Supplied records:
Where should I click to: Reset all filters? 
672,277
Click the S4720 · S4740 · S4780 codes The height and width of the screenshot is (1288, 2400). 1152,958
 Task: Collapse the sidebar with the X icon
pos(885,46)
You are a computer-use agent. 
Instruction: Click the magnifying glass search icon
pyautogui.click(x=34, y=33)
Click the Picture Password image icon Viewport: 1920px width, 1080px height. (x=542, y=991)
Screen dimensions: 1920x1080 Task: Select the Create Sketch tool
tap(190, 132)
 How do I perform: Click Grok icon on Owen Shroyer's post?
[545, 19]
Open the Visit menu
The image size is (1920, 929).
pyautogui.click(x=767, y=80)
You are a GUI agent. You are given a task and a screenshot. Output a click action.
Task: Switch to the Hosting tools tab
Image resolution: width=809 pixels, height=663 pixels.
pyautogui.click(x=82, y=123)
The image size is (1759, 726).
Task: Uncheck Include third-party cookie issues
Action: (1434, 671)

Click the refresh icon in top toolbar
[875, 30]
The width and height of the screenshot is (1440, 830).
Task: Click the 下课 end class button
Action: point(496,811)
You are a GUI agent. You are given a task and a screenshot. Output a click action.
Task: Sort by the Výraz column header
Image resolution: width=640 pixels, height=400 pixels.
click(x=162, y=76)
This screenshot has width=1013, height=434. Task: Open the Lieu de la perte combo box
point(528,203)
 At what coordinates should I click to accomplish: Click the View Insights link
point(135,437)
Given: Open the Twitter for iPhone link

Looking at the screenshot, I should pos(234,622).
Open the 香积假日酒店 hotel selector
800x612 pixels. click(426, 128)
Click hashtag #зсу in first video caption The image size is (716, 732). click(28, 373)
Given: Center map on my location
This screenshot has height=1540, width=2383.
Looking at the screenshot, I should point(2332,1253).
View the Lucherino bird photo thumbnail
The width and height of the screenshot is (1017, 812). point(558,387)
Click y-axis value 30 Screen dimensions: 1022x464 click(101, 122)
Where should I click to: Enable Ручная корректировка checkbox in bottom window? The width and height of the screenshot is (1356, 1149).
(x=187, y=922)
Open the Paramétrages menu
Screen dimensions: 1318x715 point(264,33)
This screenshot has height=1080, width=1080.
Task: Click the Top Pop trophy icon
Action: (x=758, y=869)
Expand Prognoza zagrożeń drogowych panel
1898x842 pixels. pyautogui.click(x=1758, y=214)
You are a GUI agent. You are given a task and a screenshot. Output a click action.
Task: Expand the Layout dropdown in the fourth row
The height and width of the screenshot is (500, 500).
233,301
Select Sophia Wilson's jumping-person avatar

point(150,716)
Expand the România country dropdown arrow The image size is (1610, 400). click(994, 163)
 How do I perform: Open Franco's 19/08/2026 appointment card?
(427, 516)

Task:
Copy all of the records above word for word.

Answer to the problem:
Where should I click to: Reset all filters? 
672,277
Click the S4720 · S4740 · S4780 codes The height and width of the screenshot is (1288, 2400). 1152,958
 Task: Collapse the sidebar with the X icon
pos(885,46)
You are a computer-use agent. 
Instruction: Click the magnifying glass search icon
pyautogui.click(x=34, y=33)
Click the Picture Password image icon Viewport: 1920px width, 1080px height. (x=542, y=991)
Screen dimensions: 1920x1080 Task: Select the Create Sketch tool
tap(190, 132)
 How do I perform: Click Grok icon on Owen Shroyer's post?
[545, 19]
Open the Visit menu
The image size is (1920, 929).
pyautogui.click(x=767, y=80)
You are a GUI agent. You are given a task and a screenshot. Output a click action.
Task: Switch to the Hosting tools tab
Image resolution: width=809 pixels, height=663 pixels.
pyautogui.click(x=82, y=123)
The image size is (1759, 726).
Task: Uncheck Include third-party cookie issues
Action: (1434, 671)

Click the refresh icon in top toolbar
[875, 30]
The width and height of the screenshot is (1440, 830).
Task: Click the 下课 end class button
Action: point(496,811)
You are a GUI agent. You are given a task and a screenshot. Output a click action.
Task: Sort by the Výraz column header
Image resolution: width=640 pixels, height=400 pixels.
click(x=162, y=76)
This screenshot has width=1013, height=434. Task: Open the Lieu de la perte combo box
point(528,203)
 At what coordinates should I click to accomplish: Click the View Insights link
point(135,437)
Given: Open the Twitter for iPhone link

Looking at the screenshot, I should pos(234,622).
Open the 香积假日酒店 hotel selector
800x612 pixels. click(426, 128)
Click hashtag #зсу in first video caption The image size is (716, 732). click(28, 373)
Given: Center map on my location
This screenshot has height=1540, width=2383.
Looking at the screenshot, I should point(2332,1253).
View the Lucherino bird photo thumbnail
The width and height of the screenshot is (1017, 812). point(558,387)
Click y-axis value 30 Screen dimensions: 1022x464 click(101, 122)
Where should I click to: Enable Ручная корректировка checkbox in bottom window? The width and height of the screenshot is (1356, 1149).
(x=187, y=922)
Open the Paramétrages menu
Screen dimensions: 1318x715 point(264,33)
This screenshot has height=1080, width=1080.
Task: Click the Top Pop trophy icon
Action: (x=758, y=869)
Expand Prognoza zagrożeń drogowych panel
1898x842 pixels. pyautogui.click(x=1758, y=214)
You are a GUI agent. You are given a task and a screenshot. Output a click action.
Task: Expand the Layout dropdown in the fourth row
The height and width of the screenshot is (500, 500).
233,301
Select Sophia Wilson's jumping-person avatar

point(150,716)
Expand the România country dropdown arrow The image size is (1610, 400). click(994, 163)
 How do I perform: Open Franco's 19/08/2026 appointment card?
(427, 516)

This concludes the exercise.